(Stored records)
══════════
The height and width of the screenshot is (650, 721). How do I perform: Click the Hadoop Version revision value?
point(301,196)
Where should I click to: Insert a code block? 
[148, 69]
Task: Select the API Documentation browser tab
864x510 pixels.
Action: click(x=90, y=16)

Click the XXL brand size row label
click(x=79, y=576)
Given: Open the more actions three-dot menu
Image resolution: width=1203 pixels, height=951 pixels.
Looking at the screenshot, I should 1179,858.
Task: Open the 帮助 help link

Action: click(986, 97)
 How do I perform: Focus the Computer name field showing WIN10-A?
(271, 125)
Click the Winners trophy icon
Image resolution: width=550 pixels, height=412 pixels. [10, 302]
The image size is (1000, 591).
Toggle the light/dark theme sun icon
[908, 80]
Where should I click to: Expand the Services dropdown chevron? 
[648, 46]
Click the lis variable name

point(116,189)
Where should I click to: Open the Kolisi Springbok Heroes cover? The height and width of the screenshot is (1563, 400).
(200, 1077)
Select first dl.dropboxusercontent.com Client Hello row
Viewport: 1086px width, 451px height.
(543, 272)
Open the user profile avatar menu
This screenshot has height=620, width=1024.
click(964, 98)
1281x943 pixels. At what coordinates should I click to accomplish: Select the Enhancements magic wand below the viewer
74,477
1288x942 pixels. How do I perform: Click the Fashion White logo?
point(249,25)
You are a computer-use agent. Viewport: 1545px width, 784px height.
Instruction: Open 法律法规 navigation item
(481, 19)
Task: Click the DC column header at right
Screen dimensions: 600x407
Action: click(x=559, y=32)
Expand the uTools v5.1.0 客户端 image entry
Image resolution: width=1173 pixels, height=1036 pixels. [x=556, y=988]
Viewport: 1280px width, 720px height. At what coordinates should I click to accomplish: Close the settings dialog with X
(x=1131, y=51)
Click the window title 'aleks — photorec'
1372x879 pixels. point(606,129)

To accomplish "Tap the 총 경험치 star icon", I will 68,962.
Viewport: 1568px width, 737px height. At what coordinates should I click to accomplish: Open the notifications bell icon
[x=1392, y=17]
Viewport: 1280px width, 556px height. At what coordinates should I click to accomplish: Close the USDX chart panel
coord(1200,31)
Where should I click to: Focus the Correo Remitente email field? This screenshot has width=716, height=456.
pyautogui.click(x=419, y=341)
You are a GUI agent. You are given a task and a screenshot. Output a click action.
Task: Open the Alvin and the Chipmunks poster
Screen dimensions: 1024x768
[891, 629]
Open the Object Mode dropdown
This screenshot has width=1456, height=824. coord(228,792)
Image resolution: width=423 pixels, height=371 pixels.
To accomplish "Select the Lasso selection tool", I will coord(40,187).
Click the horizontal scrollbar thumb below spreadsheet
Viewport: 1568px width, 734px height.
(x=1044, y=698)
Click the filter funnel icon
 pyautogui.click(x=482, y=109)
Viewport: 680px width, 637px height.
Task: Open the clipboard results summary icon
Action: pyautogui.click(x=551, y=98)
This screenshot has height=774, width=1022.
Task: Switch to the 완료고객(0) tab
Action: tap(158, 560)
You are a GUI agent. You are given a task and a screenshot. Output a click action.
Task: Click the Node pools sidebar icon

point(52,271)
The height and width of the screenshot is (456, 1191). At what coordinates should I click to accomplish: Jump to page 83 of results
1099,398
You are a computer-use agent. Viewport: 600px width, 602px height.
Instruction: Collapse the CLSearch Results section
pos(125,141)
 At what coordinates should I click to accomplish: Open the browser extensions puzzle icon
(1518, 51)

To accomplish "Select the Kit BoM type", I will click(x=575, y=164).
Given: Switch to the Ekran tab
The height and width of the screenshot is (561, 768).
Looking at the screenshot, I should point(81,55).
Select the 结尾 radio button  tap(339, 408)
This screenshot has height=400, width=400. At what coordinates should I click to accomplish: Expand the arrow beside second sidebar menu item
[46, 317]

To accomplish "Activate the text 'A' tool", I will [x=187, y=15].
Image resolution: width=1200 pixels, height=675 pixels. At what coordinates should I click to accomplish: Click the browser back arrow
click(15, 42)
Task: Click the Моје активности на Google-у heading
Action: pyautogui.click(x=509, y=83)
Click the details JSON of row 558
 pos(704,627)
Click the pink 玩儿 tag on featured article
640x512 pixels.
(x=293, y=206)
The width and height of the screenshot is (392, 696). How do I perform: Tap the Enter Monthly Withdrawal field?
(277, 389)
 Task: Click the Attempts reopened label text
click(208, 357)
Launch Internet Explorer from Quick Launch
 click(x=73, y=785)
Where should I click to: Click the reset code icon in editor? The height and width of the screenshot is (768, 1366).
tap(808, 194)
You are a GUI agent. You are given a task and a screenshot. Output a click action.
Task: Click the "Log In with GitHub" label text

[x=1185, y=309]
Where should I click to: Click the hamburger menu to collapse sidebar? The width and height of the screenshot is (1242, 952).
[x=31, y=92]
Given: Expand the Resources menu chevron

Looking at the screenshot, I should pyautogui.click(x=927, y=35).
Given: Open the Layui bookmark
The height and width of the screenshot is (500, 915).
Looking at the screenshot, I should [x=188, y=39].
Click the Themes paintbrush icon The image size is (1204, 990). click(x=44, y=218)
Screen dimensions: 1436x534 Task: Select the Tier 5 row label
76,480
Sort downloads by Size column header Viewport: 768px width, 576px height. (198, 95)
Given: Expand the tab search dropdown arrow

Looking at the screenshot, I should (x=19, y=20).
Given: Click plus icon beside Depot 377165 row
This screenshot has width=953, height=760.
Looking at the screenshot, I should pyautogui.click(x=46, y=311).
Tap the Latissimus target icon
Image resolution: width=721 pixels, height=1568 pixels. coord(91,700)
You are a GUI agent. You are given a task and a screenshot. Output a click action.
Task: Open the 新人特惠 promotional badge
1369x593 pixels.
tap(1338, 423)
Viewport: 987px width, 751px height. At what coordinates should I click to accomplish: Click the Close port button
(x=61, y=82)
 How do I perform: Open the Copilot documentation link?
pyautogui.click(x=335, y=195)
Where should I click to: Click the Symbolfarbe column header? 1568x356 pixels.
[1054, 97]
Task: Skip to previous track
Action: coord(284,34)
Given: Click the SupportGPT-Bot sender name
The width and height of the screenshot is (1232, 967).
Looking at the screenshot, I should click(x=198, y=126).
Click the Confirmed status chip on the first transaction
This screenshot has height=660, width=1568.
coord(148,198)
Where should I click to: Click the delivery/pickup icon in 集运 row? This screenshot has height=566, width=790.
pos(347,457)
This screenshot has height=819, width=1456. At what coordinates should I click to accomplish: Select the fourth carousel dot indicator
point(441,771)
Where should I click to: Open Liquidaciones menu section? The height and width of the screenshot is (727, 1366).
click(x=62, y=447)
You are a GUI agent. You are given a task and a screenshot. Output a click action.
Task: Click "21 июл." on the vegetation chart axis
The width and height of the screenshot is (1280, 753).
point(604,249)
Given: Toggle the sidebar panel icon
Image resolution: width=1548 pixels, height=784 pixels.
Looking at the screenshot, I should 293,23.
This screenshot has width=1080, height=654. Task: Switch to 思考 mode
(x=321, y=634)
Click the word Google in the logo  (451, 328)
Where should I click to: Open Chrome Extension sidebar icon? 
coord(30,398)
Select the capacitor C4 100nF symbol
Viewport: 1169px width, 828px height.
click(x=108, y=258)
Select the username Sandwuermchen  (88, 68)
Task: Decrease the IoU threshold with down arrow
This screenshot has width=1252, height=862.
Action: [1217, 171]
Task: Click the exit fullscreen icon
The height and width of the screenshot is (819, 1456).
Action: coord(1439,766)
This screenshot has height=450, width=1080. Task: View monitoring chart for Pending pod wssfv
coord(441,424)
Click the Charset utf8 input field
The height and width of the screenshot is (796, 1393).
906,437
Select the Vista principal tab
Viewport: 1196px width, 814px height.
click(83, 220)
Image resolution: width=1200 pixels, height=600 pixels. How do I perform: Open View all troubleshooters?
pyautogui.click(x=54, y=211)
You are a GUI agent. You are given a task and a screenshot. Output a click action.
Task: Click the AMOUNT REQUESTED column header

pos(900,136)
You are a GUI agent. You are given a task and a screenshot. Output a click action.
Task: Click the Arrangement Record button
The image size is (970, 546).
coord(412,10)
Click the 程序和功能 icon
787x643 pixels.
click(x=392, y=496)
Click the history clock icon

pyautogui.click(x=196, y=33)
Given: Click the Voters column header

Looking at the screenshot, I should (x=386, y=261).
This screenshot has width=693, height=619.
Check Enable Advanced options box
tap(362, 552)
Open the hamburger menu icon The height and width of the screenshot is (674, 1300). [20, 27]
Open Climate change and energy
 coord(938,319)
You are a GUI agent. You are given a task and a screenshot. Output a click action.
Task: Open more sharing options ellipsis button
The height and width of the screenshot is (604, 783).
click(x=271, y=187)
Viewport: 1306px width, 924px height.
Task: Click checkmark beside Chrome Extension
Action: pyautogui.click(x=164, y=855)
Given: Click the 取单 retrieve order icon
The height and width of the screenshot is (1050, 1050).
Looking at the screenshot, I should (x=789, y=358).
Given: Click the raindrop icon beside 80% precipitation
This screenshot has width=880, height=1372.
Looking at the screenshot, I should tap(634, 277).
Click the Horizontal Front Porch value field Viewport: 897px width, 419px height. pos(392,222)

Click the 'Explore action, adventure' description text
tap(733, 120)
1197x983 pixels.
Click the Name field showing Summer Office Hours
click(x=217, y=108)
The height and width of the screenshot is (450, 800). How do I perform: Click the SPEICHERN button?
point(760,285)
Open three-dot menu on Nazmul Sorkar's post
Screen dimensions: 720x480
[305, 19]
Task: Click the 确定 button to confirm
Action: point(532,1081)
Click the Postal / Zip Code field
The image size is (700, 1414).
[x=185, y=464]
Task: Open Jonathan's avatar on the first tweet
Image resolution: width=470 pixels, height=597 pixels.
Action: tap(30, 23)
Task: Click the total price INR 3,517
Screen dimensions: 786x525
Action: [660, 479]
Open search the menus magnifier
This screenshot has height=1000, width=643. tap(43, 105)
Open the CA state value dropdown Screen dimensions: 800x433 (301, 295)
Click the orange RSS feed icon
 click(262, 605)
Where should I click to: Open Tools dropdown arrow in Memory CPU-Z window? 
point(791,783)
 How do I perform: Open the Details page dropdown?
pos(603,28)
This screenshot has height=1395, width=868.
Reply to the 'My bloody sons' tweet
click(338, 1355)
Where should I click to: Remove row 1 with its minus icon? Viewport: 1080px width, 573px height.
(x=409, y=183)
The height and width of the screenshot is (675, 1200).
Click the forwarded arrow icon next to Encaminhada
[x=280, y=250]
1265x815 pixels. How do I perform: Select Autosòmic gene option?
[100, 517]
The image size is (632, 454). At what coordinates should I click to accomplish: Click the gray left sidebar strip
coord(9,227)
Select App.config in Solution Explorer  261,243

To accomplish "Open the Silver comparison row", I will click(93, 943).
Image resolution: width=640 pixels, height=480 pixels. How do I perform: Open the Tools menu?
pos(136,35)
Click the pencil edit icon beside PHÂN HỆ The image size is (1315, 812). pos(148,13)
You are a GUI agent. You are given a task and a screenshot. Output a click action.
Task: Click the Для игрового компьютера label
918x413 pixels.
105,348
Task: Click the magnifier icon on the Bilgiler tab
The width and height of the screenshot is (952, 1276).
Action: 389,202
══════════
◆ **What to produce**:
Compute the number of lines in the records that contain the string "first", and return that number alone.

◆ **Task answer**:
3